Ein weiteres berühmtes Gemälde das dem Spiegel eine besondere Bedeutung verleiht, sind die Las Meninas von Diego Velazquez aus dem Jahre 1656. An der hinteren Wand des Raumes, hinter der Infantin und an zentraler Stelle in der Gesamtkomposition, ist ebenfalls ein Spiegel zu sehen. Auch dieser führt wieder zwei Personen vor Augen: diesmal handelt es sich um die wichtigsten Figuren im Bild, König Philip IV. und seine Frau. Der Spiegel öffnet das Sichtbare und schaltet dem Realen eine virtuelle Dimension hinzu.

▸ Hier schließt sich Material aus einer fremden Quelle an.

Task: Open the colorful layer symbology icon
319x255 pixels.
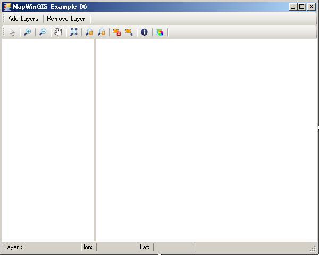Action: pos(160,32)
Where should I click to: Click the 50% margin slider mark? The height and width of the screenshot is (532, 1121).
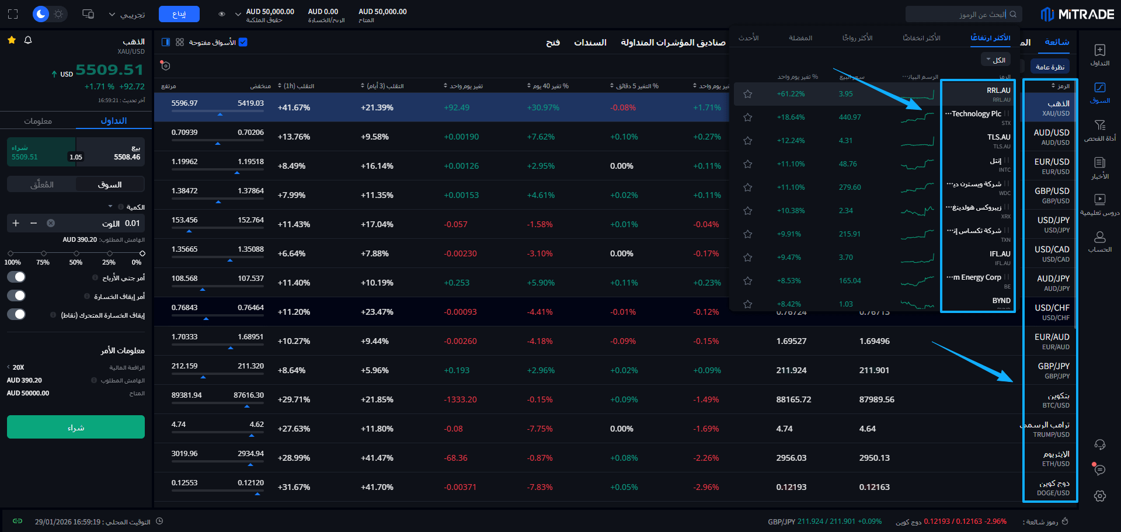(x=76, y=253)
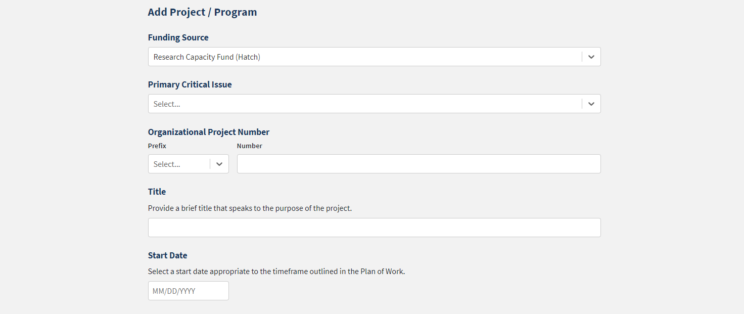This screenshot has height=314, width=744.
Task: Click the small Number label
Action: 249,146
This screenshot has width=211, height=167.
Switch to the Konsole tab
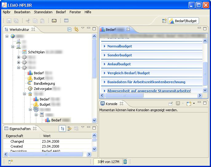coord(111,104)
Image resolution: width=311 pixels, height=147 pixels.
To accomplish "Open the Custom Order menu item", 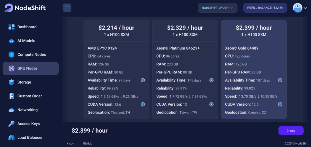I will [x=29, y=96].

Ein kokettierender Dialog mit der Umgebung und dem Selbst, den Velazquez auch bei seiner “Venus vor dem Spiegel” visualisierte.

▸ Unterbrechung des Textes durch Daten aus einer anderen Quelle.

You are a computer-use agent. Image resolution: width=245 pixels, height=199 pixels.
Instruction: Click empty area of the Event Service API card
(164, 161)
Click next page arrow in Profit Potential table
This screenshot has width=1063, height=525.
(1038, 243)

Die ideale Umgebung eines MuseumSelfie: der Spiegel
Es gibt sicher mindestens zwei Antworten auf die immer stärker ins Museum drängende und durchaus problematische digitale Geste unserer Gesellschaft, mit dem Foto das eigene Ich auch im musealen Umfeld zu dokumentieren: man kann es verbieten oder gestalten. Wir werden den Einsatz der Technik aber niemals aufhalten. Was nicht legal passiert, geschieht dann eben im Freiflug. Michelle vanderVeen hat die Problematik hinter dieser Frage und mögliche Antworten  jüngst skizziert. Ich persönlich halte es für dringend geboten nur das “Gestalten” zu akzeptieren und den Boden nicht ausschließlich den Juristen, Copyrightverletzern bzw. deren Jägern zu überlassen. Daher fordere ich die Museen auf eigene Ideen in das Thema einzubringen. Der dezidierte “Selfieplatz” (die “SelfieStation”) und das Instrument des Spiegels sind sicher nur eine Variante, – aber womöglich eine gute. Gebt den Besuchern Platz für Ihre, auch digitale, Kreativität!

 

 

Wer möchte findet hier eine umfangreiche Literaturliste zum Thema des Spiegels in der Kunst.



5 comments

  1. Lieber Christian,

    wunderbarer Beitrag! Und danke für die ausführliche Runde durch die Kunstgeschichte! Dann schicke ich zukünftig immer den Link hierzu mit, wenn ich mich mal wieder mit Kollegen streiten muss, weil sie Museumselfies dämlich finden :-)

    Ich kann übrigens noch ein Beispiel aus der Kunst ergänzen: R. Rauschenberg hat in seinem Combine Painting “Black Market” mehrere Metall-Klemmbretter appliziert. Unter denen befanden sich Listen. Aber er spielte auch mit dem Spiegeln der Besucher in diesen. Kunst und Leben verbinden, den Betrachter aktiv in das Geschehen einbauen. Das sind Aspekte, mit der Rauschenberg und andere Pop-Art-Protagonisten die Kunst revolutionierten. Leider funktionieren viele Werke im Museum nicht mehr so, wie sie geplant waren. Aber warum sollten wir einen Schritt hinter das zurücktreten, was die damals gewollt haben.

    Ich bin sehr gespannt auf die Session beim stARTcamp in Münster, bei der ich auf eine spannende Diskussion mit vielen Lösungsvorschlägen setze.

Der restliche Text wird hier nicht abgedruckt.